To generate FABP7‐depleted patient‐derived GBM cell lines, we screened and identified CRISPR‐/Cas9‐encoding plasmids containing a GFP reporter gene that could target human FABP7 [Sigma‐Aldrich; CRISPR/Cas‐GFP vector (pU6‐gRNA‐CMV‐Cas9:2a:GFP); primer pair ID: HS0000240647; FABP7 gRNA target sequence: CTTGACTGATAATTACCGT]. For transfection experiments, GBM cells were grown on 10‐cm2 plates and transfected (Lipofectamine 2000; Life Technologies) at 60–70% confluence with 0.5 μg/ml of the CRISPR‐/Cas9‐encoding plasmid DNA. Twenty‐four to 48 h after transfection, GFP‐positive cells were sorted as individual clones into 96‐well plates containing 250 μl of complete medium supplemented with hEGF using a BD FACS Aria II Cell Sorter (BD Biosciences, San Jose, CA), excluding cell debris and dead cells from the analysis by forward‐ and side‐scatter gating and PI exclusion. Stable cell lines from each GFP‐positive clone were then expanded and screened for the presence of FABP7 by immunofluorescence microscopy analysis as well as flow cytometry. GFP‐positive clones with undetectable FABP7 levels were designated CRISPR FABP7 (crFABP7, L1 clone H7). For immunostaining, once cells formed spheres greater than 100 μm in diameter in each well, the spheres were mechanically dissociated, replated, and expanded into Lab‐Tek chambered slides in 5% FBS‐supplemented complete medium. After 2–3 days, cells were fixed with 4% paraformaldehyde in 0.1 M phosphate buffer (4% PFA) for immunohistochemical analysis as described below.

Animal experiments

Adult male NOD‐SCID mice (7–15 weeks old) were used for in vivo tumor implants following NIH and institutional (IACUC) guidelines and regulations for animal care and handling. The mice colonies were maintained at the University of Florida's animal facility. Animals were randomized to cages following implantation.
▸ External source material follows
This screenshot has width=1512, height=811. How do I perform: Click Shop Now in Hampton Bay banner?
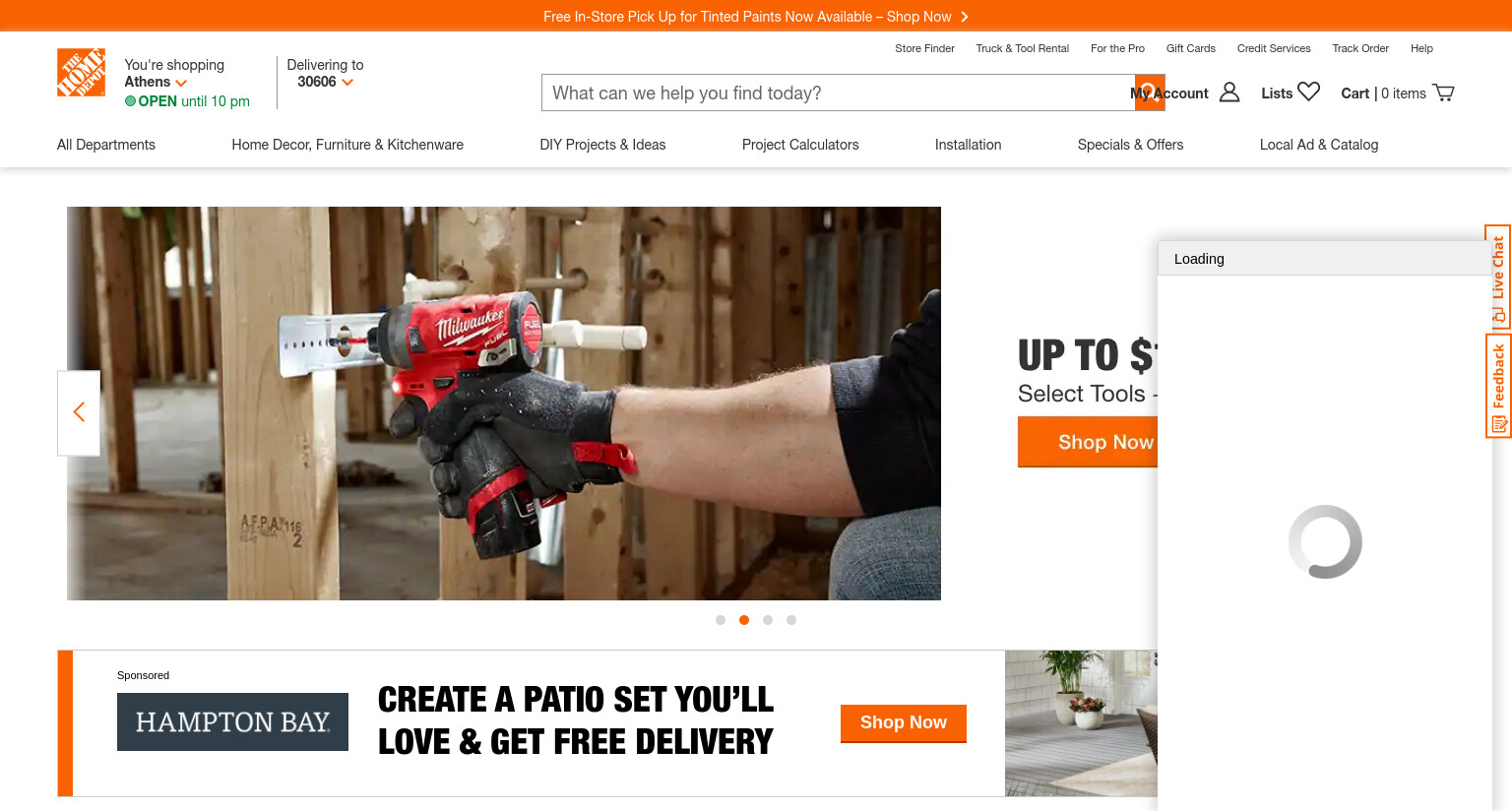904,723
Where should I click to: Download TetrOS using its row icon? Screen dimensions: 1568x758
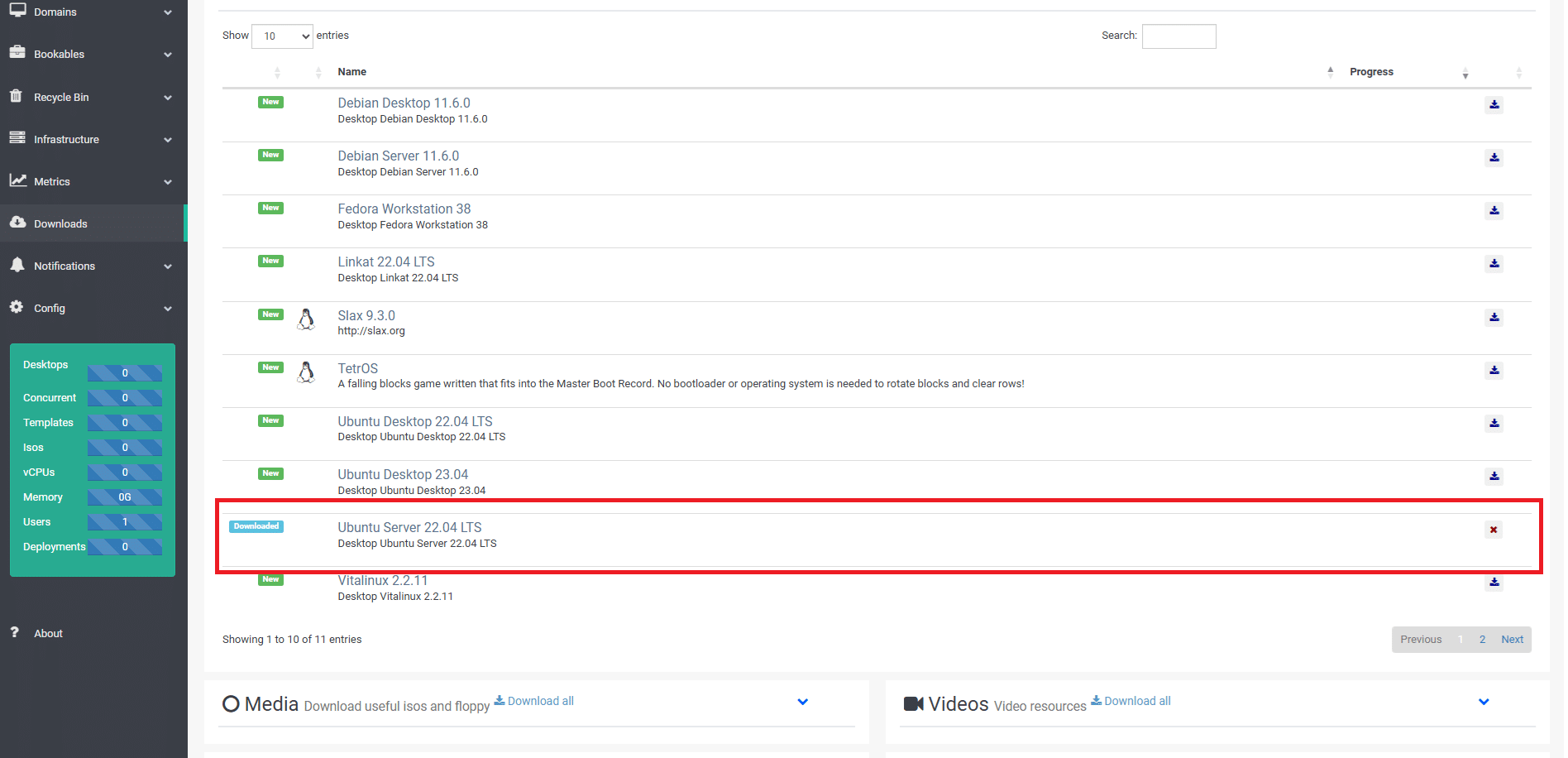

For in vivo tumor invasion assay, FACS cells were intracranially implanted as previously described (Deleyrolle et al, 2011; Siebzehnrubl et al, 2013; Hoang‐Minh et al, 2016) and invasion assay was performed 10 weeks after implant. For in vivo TMZ treatment, animals were implanted with 100,000 cells immediately after cell sorting. Tumor‐bearing animals were intraperitoneally treated with five injections of 20 mg/kg TMZ over 5 days at 3 (hGBM L0) or 4 (hGBM L2) weeks after implantation. For in vivo restricted glucose and mitochondria targeting experiments, animals were xenografted with SCCs or FCCs and subjected to either a high‐carbohydrate control diet or a custom‐supplemented high‐fat/low‐carbohydrate dietary regimen (sHFLC; Martuscello et al, 2016). Each group received vehicle or rotenone treatment (0.5 mg/kg i.p, once a week for 6 weeks).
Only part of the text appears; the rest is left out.